Torre Crawford, San Nicola Arcella

E’ davvero curioso trovare nel sud Italia un’antica Torre di avvistamento Saracena dal nome anglofono. Eppure, nel piccolo ma incantevole borgo di San Nicola Arcella (CS), incastonata nel porticciolo naturale della splendida Baia Azzurra, svetta una piccola torre di vedetta cinquecentesca che è comunemente detta “Torre Crawford”. Iniziamo col “conoscere” Francis Marion Crawford, uno scrittore e poeta americano nato in Toscana il 02 agosto del 1854, per l’esattezza nel piccolo comune montano di Bagni di Lucca. Dopo la sua formazione culturale avvenuta tra le scuole del New Hampshire e le Università di Cambridge, nel Regno Unito, di Karlsruhe e Heidelberg, in Germania, e di Roma, decise di mettere in pratica i suoi studi in India e poi ancora negli Stati Uniti, dove collaborò attivamente con diversi quotidiani e riviste. In questo suo giro del mondo ed in queste sue esperienze Mr Crawford trovò l’ispirazione per scrivere alcuni dei romanzi del terrore che ne segnarono la sua fortuna professionale. La sua produzione letteraria iniziò nel 1882 con “Mr Isacs: A Tale of Modern India” e proseguì con “Doctor Claudius” e con “A Roman Singer”. In molti dei suoi romanzi l’autore racconta in maniera enigmatica e con il suo stile noir le società che ha avuto modo di conoscere durante i suoi viaggi.

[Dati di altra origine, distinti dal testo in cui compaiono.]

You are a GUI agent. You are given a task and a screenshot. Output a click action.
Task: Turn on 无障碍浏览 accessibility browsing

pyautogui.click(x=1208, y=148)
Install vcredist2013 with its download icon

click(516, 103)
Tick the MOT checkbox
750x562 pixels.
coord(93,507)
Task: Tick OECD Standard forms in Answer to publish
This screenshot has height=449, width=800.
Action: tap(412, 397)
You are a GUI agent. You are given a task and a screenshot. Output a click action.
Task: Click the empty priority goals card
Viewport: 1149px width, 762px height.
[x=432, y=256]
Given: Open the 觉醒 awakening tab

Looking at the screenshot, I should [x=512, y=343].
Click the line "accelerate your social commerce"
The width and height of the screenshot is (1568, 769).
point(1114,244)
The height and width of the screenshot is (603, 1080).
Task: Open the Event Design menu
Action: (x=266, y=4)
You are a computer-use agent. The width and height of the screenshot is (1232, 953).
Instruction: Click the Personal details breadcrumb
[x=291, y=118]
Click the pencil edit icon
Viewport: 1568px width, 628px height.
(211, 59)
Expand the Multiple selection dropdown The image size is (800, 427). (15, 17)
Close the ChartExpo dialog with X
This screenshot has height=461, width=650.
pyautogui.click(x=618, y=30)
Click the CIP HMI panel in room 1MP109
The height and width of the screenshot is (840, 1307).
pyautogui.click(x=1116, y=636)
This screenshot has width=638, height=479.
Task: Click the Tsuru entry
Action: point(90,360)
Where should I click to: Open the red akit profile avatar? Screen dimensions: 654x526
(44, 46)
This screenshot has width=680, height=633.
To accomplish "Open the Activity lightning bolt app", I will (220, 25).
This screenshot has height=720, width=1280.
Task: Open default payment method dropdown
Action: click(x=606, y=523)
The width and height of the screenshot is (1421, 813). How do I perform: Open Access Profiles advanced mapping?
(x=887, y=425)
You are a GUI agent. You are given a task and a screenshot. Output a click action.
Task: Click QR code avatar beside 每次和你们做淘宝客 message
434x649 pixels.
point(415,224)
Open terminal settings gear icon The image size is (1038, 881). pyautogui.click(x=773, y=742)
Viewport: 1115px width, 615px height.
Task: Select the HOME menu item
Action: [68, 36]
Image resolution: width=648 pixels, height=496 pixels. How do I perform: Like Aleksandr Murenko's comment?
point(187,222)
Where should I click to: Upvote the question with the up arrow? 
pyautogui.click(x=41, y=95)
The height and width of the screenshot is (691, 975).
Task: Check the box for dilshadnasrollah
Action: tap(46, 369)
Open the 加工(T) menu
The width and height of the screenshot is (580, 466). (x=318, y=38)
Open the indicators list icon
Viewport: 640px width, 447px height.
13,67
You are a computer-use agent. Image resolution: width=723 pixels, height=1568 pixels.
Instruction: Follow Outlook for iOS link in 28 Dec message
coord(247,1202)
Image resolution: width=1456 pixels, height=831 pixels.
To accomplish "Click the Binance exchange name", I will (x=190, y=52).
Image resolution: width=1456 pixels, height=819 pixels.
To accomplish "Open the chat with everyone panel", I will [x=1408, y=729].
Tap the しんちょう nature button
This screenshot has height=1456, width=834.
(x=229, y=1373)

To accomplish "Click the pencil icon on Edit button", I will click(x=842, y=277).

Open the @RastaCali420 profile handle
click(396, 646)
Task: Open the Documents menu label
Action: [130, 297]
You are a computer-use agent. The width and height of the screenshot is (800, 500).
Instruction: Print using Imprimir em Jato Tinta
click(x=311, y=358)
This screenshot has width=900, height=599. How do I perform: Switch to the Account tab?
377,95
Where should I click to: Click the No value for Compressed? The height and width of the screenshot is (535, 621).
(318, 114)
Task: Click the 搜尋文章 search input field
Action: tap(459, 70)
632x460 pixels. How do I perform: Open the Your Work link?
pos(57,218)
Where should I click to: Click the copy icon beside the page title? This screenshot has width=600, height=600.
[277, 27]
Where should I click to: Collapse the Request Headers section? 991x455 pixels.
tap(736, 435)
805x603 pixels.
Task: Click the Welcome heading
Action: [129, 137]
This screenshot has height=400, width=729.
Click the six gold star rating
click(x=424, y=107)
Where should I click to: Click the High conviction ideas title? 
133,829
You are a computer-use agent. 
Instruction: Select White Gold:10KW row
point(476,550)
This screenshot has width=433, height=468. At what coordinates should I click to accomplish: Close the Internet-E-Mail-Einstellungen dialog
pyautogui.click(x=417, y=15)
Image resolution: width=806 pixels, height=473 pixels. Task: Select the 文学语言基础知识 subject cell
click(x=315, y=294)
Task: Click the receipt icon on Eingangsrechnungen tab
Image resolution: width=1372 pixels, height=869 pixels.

Vi starete chiedendo, cosa c’entra questo originale scrittore con l’omonima torre del paesino di San Nicola Arcella? Ebbene, vi abbiamo volutamente omesso che poco dopo l’uscita dei suoi primi romanzi e dopo aver girato buona parte del globo, Francis Crowford decise di stabilirsi a Sant’Agnello nella Penisola Sorrentina. Oltre a ciò avevamo omesso il fatto che lo scrittore statunitense era un grande appassionato del mare, come si può intuire dalle sue scelte di vita, e della navigazione a vela. Infatti, proprio durante un’uscita in barca nelle acque del Tirreno rimase colpito dallo splendido scorcio che gli regalava la baia di San Nicola Arcella e della sua Torre, al punto che non solo decise di abitare quest’ultima, ma anche di renderla immortale ambientandovi il suo romanzo “For the Blood is the life”. Il rapporto tra il romanziere ed il piccolo paese calabrese prosegui per diverso tempo, infatti molto spesso Mr Crawford vi faceva ritorno per ritrovare la sua ispirazione. Fino a qualche tempo fa, era facile imbattersi in qualche anziano sannicolese che ricordava e tramandava la leggenda di un riservato e gentile signore straniero appassionato di scrittura e dei paesaggi costieri.

Ancora oggi se si visita la piccola spiaggia della Baia Azzurra collegata all’antica Torre da uno stretto passaggio è possibile imbattersi in un’incisione su marmo risalente al 1905 che recita: ”O marinari che vi dissetate su questo lido ove in passato non si trovava stilla d’acqua, pregate per l’anima di colui che aperse questa fonte”. La fonte alla quale fa riferimento l’iscrizione è stata fatta aprire proprio dal romanziere statunitense. Si spense a Sorrento nel 1909, dopo una prolifica carriera letteraria.